┌─ SUPPLIED MATERIAL

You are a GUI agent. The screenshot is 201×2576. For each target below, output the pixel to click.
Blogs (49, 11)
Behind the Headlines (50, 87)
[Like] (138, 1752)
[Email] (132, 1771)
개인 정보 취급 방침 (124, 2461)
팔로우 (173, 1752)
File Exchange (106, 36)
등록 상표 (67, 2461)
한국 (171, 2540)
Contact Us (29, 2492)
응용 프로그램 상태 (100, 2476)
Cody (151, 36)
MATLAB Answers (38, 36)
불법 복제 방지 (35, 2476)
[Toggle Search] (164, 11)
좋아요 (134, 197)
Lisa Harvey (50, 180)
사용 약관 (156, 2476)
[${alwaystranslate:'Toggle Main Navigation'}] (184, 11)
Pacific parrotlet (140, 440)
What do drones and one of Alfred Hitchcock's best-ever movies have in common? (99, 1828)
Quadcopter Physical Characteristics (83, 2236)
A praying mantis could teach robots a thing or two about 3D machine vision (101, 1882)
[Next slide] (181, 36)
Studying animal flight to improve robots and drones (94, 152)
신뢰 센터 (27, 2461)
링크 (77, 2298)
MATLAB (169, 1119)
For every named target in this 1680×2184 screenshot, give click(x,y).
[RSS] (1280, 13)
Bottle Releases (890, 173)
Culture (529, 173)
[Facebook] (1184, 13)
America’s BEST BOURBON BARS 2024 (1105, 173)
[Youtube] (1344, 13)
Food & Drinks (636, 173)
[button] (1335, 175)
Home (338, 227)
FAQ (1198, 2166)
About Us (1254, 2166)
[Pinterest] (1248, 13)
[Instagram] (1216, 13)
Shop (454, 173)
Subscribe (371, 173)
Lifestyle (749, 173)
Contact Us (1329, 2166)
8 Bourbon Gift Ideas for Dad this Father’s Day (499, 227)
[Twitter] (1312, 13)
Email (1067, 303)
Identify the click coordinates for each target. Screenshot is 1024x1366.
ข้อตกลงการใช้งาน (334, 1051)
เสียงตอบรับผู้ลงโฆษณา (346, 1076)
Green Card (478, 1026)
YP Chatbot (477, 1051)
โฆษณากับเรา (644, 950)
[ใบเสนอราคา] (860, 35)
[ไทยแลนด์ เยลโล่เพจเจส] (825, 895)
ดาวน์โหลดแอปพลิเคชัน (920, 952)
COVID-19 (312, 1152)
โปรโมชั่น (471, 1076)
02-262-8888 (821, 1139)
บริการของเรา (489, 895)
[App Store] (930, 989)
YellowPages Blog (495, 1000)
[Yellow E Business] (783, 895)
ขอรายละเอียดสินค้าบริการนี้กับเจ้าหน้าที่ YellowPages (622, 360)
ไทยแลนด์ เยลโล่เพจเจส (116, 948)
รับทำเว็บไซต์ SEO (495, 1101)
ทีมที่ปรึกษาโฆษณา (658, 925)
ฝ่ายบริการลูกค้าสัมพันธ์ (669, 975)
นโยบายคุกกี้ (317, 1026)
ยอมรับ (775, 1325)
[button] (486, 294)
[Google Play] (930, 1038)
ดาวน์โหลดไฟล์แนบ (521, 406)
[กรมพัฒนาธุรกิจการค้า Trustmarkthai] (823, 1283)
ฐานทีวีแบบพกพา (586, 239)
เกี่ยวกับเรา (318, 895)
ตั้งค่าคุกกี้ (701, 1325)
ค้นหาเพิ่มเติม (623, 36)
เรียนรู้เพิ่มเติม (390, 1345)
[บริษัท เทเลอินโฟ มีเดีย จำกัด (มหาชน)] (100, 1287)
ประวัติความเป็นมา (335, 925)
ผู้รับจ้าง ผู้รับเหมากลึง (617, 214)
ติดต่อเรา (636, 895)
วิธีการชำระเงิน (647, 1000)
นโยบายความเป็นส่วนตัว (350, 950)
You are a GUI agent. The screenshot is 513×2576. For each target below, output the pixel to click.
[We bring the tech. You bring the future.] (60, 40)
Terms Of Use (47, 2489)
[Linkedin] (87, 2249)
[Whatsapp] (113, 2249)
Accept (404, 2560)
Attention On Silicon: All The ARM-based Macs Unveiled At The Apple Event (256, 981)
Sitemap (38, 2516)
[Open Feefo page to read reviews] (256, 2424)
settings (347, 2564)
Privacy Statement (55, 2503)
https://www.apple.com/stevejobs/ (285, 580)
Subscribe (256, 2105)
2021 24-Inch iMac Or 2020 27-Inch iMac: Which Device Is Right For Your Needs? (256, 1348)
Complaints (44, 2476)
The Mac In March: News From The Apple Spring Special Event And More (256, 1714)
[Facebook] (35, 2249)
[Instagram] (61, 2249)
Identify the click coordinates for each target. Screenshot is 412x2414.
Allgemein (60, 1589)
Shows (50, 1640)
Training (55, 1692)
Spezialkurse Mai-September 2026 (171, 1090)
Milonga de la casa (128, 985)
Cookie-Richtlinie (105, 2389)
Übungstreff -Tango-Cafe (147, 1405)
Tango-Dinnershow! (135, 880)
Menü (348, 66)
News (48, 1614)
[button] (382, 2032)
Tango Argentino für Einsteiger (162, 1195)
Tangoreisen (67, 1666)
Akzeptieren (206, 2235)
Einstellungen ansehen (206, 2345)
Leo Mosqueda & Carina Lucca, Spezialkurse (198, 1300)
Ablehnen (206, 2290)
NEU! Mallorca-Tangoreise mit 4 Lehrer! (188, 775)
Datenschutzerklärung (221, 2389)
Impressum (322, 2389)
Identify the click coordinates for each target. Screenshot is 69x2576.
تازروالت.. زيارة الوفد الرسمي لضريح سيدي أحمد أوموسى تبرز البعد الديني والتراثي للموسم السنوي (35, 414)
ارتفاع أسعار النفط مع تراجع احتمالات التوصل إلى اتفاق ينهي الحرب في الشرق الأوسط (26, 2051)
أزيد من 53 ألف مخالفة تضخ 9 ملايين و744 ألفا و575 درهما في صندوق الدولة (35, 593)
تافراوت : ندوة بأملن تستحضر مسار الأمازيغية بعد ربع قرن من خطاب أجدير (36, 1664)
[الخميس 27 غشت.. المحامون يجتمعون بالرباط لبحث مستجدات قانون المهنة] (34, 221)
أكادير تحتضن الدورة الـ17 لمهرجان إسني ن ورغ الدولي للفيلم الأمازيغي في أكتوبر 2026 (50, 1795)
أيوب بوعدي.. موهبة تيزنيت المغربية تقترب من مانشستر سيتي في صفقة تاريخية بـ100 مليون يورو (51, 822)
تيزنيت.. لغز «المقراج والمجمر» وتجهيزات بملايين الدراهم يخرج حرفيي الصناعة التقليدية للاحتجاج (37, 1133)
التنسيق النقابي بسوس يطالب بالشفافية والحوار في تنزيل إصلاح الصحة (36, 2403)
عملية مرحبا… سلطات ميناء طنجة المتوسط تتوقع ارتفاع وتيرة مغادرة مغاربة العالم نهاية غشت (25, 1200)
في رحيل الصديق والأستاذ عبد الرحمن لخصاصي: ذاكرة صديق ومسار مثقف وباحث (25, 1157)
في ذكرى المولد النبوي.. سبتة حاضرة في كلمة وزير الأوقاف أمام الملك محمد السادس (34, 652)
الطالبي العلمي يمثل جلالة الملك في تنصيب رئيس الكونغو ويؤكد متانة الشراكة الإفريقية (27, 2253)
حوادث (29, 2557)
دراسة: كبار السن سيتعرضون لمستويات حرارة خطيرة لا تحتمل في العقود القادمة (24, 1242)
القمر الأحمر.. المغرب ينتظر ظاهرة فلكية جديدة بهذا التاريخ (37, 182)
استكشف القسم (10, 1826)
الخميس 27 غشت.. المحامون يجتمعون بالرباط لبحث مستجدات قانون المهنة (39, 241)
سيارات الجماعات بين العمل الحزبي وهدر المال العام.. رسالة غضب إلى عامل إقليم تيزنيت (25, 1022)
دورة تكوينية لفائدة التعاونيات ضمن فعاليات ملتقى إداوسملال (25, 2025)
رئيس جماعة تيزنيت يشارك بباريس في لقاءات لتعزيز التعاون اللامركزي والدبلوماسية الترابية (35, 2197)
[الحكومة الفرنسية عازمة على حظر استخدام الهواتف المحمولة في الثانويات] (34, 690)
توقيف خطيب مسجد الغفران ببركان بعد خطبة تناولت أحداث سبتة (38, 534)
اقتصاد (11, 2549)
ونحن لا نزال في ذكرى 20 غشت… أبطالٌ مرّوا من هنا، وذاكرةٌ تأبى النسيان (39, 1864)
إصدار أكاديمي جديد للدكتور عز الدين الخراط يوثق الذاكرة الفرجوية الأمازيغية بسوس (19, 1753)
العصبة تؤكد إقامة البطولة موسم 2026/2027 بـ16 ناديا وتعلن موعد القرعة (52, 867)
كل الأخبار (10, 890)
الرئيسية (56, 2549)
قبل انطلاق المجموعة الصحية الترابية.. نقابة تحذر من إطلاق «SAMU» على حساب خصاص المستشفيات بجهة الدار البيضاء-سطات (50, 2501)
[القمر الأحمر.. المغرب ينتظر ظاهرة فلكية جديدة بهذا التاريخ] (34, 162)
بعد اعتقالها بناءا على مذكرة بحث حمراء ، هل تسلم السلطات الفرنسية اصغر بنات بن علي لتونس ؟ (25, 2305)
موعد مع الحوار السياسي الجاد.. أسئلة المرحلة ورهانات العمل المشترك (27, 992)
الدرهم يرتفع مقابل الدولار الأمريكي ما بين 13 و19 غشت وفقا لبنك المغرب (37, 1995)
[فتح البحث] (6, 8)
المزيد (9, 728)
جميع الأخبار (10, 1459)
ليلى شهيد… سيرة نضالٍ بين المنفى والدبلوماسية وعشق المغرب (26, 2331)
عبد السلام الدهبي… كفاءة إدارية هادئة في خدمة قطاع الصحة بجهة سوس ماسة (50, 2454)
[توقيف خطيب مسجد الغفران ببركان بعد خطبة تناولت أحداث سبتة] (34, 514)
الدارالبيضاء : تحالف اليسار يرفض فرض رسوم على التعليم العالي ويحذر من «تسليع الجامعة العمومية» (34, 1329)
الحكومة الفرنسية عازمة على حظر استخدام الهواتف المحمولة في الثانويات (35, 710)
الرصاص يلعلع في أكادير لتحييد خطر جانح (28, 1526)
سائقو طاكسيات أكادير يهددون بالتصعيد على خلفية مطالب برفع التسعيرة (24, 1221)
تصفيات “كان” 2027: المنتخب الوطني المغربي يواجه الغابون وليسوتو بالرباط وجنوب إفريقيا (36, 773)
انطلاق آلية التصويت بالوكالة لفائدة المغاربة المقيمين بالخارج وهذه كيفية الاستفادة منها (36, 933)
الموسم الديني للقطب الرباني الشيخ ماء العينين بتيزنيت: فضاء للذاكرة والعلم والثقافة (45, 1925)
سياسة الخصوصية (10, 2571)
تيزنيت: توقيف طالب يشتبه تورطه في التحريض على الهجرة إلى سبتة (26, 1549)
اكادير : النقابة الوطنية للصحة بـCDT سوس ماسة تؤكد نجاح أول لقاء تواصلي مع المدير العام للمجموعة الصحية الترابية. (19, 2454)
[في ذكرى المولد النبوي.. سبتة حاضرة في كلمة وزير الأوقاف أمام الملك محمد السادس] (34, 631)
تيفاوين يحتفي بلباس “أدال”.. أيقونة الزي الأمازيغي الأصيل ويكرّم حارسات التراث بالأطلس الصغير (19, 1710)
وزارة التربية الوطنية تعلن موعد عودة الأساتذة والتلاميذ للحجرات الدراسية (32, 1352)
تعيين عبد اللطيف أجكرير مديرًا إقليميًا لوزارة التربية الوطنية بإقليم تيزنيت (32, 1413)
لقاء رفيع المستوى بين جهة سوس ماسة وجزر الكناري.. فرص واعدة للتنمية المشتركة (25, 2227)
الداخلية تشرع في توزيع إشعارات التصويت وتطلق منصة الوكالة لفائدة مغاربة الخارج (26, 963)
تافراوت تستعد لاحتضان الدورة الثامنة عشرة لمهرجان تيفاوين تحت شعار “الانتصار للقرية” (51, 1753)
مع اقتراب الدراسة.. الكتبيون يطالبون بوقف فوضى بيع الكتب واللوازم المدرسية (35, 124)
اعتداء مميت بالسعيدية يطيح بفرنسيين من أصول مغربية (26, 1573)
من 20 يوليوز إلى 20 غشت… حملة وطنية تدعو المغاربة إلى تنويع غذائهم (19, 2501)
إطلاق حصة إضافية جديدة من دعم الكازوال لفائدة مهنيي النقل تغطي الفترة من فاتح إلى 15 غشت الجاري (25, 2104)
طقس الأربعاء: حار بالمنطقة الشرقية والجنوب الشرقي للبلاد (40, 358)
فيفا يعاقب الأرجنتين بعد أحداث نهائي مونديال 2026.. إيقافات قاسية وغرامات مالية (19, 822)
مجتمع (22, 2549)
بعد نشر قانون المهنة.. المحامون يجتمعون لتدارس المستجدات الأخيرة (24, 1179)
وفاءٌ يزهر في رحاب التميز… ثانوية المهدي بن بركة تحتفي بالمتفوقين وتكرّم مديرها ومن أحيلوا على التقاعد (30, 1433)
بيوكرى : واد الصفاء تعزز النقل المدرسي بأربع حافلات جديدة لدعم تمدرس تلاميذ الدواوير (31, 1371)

└─

# WHAT YOU HAVE TO DO
All lines in the data above from the one with "ติดต่อเรา (636, 895)" through the one with "[Open Feefo page to read reviews] (256, 2424)" must be repeated exactly, and no others.

# YOUR RESPONSE
ติดต่อเรา (636, 895)
วิธีการชำระเงิน (647, 1000)
นโยบายความเป็นส่วนตัว (350, 950)
You are a GUI agent. The screenshot is 513×2576. For each target below, output the pixel to click.
[We bring the tech. You bring the future.] (60, 40)
Terms Of Use (47, 2489)
[Linkedin] (87, 2249)
[Whatsapp] (113, 2249)
Accept (404, 2560)
Attention On Silicon: All The ARM-based Macs Unveiled At The Apple Event (256, 981)
Sitemap (38, 2516)
[Open Feefo page to read reviews] (256, 2424)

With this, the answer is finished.